*Exercise prompt*. Nothing in the data should be left out or altered when it is retyped.

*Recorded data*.

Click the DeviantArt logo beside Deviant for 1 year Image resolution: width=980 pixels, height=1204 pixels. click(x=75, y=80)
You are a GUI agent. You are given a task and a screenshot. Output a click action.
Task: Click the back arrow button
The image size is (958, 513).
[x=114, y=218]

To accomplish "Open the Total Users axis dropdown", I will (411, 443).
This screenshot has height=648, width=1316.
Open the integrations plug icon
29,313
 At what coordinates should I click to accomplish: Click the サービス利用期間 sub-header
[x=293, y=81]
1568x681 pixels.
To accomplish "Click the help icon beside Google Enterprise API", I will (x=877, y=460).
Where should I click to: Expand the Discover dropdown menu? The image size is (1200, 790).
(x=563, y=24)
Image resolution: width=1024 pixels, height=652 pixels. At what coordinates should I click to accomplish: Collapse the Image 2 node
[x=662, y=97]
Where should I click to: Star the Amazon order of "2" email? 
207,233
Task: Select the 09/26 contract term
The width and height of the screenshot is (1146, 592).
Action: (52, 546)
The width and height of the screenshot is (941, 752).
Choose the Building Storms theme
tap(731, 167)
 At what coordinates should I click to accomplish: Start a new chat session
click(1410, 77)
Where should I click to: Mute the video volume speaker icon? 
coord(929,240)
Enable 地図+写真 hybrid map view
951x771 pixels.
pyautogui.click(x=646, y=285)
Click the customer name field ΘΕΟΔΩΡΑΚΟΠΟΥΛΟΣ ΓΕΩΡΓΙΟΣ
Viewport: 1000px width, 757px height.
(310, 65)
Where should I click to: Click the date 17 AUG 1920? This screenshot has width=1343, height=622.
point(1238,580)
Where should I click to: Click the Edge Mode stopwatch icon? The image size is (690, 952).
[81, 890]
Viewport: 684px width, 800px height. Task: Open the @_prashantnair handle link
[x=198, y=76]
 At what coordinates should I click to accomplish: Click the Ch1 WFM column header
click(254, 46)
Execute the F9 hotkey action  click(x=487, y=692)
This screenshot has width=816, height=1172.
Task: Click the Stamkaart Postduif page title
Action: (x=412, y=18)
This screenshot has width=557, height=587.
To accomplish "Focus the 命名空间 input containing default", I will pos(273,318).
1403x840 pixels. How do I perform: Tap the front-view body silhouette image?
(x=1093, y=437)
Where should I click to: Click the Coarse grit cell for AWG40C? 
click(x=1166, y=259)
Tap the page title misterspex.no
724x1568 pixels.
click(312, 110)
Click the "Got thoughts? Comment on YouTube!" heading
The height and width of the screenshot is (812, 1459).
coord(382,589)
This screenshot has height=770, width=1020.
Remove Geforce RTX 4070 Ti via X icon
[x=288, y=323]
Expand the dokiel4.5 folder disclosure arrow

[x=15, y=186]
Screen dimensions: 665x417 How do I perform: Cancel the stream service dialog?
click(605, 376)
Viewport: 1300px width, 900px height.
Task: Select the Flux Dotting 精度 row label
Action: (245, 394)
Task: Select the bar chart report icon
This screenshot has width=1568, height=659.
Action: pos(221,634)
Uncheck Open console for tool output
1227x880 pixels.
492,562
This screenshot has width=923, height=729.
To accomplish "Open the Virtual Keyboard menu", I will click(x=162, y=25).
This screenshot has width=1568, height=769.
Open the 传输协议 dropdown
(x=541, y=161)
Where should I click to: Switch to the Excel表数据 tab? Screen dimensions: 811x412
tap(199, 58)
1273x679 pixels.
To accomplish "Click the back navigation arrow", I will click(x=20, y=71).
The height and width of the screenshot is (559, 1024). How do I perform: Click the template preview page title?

*Expected answer*.
Click the DeviantArt logo beside Deviant for 1 year Image resolution: width=980 pixels, height=1204 pixels. click(x=75, y=80)
You are a GUI agent. You are given a task and a screenshot. Output a click action.
Task: Click the back arrow button
The image size is (958, 513).
[x=114, y=218]

To accomplish "Open the Total Users axis dropdown", I will (411, 443).
This screenshot has height=648, width=1316.
Open the integrations plug icon
29,313
 At what coordinates should I click to accomplish: Click the サービス利用期間 sub-header
[x=293, y=81]
1568x681 pixels.
To accomplish "Click the help icon beside Google Enterprise API", I will (x=877, y=460).
Where should I click to: Expand the Discover dropdown menu? The image size is (1200, 790).
(x=563, y=24)
Image resolution: width=1024 pixels, height=652 pixels. At what coordinates should I click to accomplish: Collapse the Image 2 node
[x=662, y=97]
Where should I click to: Star the Amazon order of "2" email? 
207,233
Task: Select the 09/26 contract term
The width and height of the screenshot is (1146, 592).
Action: (52, 546)
The width and height of the screenshot is (941, 752).
Choose the Building Storms theme
tap(731, 167)
 At what coordinates should I click to accomplish: Start a new chat session
click(1410, 77)
Where should I click to: Mute the video volume speaker icon? 
coord(929,240)
Enable 地図+写真 hybrid map view
951x771 pixels.
pyautogui.click(x=646, y=285)
Click the customer name field ΘΕΟΔΩΡΑΚΟΠΟΥΛΟΣ ΓΕΩΡΓΙΟΣ
Viewport: 1000px width, 757px height.
(310, 65)
Where should I click to: Click the date 17 AUG 1920? This screenshot has width=1343, height=622.
point(1238,580)
Where should I click to: Click the Edge Mode stopwatch icon? The image size is (690, 952).
[81, 890]
Viewport: 684px width, 800px height. Task: Open the @_prashantnair handle link
[x=198, y=76]
 At what coordinates should I click to accomplish: Click the Ch1 WFM column header
click(254, 46)
Execute the F9 hotkey action  click(x=487, y=692)
This screenshot has width=816, height=1172.
Task: Click the Stamkaart Postduif page title
Action: (x=412, y=18)
This screenshot has width=557, height=587.
To accomplish "Focus the 命名空间 input containing default", I will pos(273,318).
1403x840 pixels. How do I perform: Tap the front-view body silhouette image?
(x=1093, y=437)
Where should I click to: Click the Coarse grit cell for AWG40C? 
click(x=1166, y=259)
Tap the page title misterspex.no
724x1568 pixels.
click(312, 110)
Click the "Got thoughts? Comment on YouTube!" heading
The height and width of the screenshot is (812, 1459).
coord(382,589)
This screenshot has height=770, width=1020.
Remove Geforce RTX 4070 Ti via X icon
[x=288, y=323]
Expand the dokiel4.5 folder disclosure arrow

[x=15, y=186]
Screen dimensions: 665x417 How do I perform: Cancel the stream service dialog?
click(605, 376)
Viewport: 1300px width, 900px height.
Task: Select the Flux Dotting 精度 row label
Action: (245, 394)
Task: Select the bar chart report icon
This screenshot has width=1568, height=659.
Action: pos(221,634)
Uncheck Open console for tool output
1227x880 pixels.
492,562
This screenshot has width=923, height=729.
To accomplish "Open the Virtual Keyboard menu", I will click(x=162, y=25).
This screenshot has width=1568, height=769.
Open the 传输协议 dropdown
(x=541, y=161)
Where should I click to: Switch to the Excel表数据 tab? Screen dimensions: 811x412
tap(199, 58)
1273x679 pixels.
To accomplish "Click the back navigation arrow", I will click(x=20, y=71).
The height and width of the screenshot is (559, 1024). How do I perform: Click the template preview page title?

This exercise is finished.